The current election completely refutes the "bread and butter" model. What has flourished is sectarian division, resulting in a separation into orange and green with a pale orange filling in the sandwich in the form of the Alliance Party.
Rather than aid the working class, the GFA settlement has harmed it with each new launch of Stormont accompanied by further austerity aimed at the workers.
The material base of much of Northern leftism lies in the trade unions, supported by a small woke intelligentsia, unable and unwilling to launch any sort of radical programme and dependent on local political structures to negotiate with the political elite. A good example is impotence in the face of British announcements that there will be no pay increase for local health workers.
This impotent current is a recurrent theme in Northern politics and will continue in a weakened form after the elections. Its’ status as a way forward for the working class is much diminished.
A similar, if less dramatic, pattern has unfolded in the South. The left has been focused on alliances with the trade union bureaucracy and Sinn Féin. Those alliances have struck them dumb, responding to the housing crisis with a call for affordable housing rather than public housing. They have responded to growing racism and hatred of migrants with liberal chants that "Migrants are welcome here", rather than calls for unity of all workers in defence of their rights.
Sinn Féin have endorsed royal rule in the North, pulled back from opposition to the Special Criminal Court, defence of neutrality and agreed that the big issue in relation to migrants is more consultation with anti-migrant protesters. The project of a left government with the party is clearly dead in the water.

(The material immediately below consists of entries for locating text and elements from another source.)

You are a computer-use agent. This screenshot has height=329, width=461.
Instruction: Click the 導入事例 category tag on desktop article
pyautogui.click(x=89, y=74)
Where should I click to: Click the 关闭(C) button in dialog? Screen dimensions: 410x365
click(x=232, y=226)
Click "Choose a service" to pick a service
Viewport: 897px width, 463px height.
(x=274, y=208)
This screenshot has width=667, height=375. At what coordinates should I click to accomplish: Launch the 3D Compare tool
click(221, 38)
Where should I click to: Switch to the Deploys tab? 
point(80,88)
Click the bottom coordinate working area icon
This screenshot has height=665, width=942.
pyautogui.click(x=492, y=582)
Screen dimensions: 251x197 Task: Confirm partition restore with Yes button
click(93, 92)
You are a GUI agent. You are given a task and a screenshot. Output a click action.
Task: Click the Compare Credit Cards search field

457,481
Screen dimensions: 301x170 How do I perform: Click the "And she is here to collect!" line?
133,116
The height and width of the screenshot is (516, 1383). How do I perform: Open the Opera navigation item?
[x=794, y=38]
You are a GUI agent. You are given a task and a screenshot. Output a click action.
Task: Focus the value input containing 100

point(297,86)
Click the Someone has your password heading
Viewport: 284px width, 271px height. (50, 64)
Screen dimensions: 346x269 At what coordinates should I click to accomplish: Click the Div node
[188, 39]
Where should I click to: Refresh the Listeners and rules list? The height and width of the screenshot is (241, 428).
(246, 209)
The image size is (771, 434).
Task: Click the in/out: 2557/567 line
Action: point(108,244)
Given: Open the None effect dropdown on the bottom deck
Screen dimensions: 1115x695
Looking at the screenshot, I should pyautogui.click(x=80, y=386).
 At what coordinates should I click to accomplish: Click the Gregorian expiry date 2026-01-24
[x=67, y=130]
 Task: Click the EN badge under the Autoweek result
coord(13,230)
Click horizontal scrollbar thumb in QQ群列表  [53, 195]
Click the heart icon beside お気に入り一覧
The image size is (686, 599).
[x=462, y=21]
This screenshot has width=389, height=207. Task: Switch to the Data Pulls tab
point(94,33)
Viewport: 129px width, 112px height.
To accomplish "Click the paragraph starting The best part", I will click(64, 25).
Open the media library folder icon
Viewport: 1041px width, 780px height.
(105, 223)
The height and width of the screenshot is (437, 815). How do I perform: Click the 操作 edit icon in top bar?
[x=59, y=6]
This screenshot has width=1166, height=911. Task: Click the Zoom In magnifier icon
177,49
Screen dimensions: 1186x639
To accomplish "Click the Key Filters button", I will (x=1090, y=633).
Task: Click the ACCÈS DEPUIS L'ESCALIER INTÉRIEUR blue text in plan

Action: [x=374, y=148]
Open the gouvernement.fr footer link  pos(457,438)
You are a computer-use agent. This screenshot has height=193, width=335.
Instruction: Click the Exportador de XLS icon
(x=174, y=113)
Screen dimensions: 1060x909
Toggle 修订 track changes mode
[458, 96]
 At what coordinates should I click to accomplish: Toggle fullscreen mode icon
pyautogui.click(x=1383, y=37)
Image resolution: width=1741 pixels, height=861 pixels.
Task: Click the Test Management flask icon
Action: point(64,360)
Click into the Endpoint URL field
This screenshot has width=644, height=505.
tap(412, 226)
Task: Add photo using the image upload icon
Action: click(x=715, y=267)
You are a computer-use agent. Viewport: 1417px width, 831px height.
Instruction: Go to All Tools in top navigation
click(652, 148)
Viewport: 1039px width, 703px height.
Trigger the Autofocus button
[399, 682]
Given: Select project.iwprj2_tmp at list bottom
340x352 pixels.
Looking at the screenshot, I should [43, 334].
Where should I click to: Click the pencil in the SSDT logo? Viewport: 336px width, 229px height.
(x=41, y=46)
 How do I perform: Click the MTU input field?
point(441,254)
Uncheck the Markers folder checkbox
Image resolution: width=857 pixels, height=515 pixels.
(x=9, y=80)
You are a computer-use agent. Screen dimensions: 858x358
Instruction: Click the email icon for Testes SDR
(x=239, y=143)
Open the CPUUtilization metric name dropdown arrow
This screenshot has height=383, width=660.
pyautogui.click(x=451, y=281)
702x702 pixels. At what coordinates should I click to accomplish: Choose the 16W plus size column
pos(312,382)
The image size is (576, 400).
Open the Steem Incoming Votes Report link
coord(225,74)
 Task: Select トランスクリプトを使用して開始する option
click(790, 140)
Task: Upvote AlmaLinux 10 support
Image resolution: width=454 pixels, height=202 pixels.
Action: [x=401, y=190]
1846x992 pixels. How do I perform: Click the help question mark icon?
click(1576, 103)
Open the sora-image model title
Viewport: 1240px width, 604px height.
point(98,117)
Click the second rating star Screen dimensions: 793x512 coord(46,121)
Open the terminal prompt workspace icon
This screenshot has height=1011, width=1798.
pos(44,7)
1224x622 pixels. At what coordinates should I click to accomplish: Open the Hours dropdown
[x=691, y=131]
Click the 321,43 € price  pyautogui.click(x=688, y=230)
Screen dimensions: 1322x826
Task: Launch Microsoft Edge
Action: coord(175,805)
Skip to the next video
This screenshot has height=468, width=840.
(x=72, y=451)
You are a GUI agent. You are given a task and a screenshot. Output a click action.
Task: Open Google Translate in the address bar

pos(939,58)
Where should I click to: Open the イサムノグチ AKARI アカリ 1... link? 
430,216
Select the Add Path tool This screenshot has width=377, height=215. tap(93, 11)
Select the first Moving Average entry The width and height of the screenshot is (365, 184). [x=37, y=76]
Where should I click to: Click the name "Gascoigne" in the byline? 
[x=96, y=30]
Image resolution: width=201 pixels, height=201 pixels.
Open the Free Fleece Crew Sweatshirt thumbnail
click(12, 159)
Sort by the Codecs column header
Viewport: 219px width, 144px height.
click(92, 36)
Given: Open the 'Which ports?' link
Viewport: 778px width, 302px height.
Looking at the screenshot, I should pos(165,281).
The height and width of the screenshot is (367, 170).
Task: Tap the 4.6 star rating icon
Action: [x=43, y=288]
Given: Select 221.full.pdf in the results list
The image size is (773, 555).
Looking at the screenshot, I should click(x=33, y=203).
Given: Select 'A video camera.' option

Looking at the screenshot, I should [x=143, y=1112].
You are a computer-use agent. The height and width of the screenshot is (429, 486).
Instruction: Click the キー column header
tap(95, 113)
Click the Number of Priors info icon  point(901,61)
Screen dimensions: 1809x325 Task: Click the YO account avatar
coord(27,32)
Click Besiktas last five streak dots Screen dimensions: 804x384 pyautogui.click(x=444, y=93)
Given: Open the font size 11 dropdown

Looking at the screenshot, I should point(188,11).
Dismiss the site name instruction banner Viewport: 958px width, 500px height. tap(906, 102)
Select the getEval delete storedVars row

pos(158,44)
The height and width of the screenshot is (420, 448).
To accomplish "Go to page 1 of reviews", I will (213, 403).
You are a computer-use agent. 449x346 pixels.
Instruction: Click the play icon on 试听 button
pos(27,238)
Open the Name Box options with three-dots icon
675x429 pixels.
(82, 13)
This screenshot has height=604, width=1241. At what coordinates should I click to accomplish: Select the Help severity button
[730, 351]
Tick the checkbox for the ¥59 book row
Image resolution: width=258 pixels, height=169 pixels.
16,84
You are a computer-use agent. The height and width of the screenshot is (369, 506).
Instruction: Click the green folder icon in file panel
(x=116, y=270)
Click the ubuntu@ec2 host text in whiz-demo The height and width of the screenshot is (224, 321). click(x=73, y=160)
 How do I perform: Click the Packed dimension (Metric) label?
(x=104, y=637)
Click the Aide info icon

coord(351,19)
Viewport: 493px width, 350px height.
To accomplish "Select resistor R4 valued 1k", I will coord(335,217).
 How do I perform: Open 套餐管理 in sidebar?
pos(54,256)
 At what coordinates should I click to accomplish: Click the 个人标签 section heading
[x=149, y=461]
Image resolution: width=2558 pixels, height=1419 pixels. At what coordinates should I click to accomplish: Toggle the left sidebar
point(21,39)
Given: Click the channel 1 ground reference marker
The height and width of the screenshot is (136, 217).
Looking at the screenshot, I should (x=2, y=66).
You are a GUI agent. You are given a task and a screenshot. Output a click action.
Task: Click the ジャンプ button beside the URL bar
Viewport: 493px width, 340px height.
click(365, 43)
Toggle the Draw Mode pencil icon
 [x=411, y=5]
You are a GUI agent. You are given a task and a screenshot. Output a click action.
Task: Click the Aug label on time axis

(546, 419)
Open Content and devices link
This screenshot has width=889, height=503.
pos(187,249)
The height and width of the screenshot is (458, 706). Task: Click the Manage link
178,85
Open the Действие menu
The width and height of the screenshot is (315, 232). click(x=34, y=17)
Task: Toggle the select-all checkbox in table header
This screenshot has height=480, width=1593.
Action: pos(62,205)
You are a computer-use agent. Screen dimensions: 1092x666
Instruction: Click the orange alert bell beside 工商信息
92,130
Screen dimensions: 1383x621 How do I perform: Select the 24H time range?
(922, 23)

There is also a need for a careful consideration of strategy and tactics. The claim was that a position in representative structures would provide a platform for presenting revolutionary politics. What was not understood was that electoral activity had to rest on worker's mobilisation to counteract reactionary tendencies built into the electoral process. So, for example, the way to maximise a vote is to dilute political positions rather than proclaim a radical position. The leftists gradually move to the right. In councils and parliament nothing is easier than to become submerged in procedure and bureaucracy without being able to clearly express a revolutionary perspective and the response to crisis becomes a question to the minister or a motion in the chamber.
It is of course true that the earlier revolutionary perspective advanced by Socialist Democracy had been defeated. We can however, claim that this was not primarily a political failure on our part, but part of a more general collapse of socialist and anti-imperialist politics that has continued to this day.
The Good Friday Agreement essentially buried anti-imperialist and revolutionary socialist politics in Ireland. We seem to be facing, after 25 years, a collapse in the populist identity politics that replaced the revolutionary wave.
The immediate movement is not towards a miraculous revival of revolutionary socialism. Rather we are facing the grim prospect of the upsurge of the far right and of a mass attack on democratic rights from both government and the growing fascist movements.
The starting point, as with every other period in our history, is to assert workers’ rights, worker's self-organisation and worker's unity as the way forward. The revolutionary perspective, rejected as utopian and unrealistic, turns out to be the only road forward.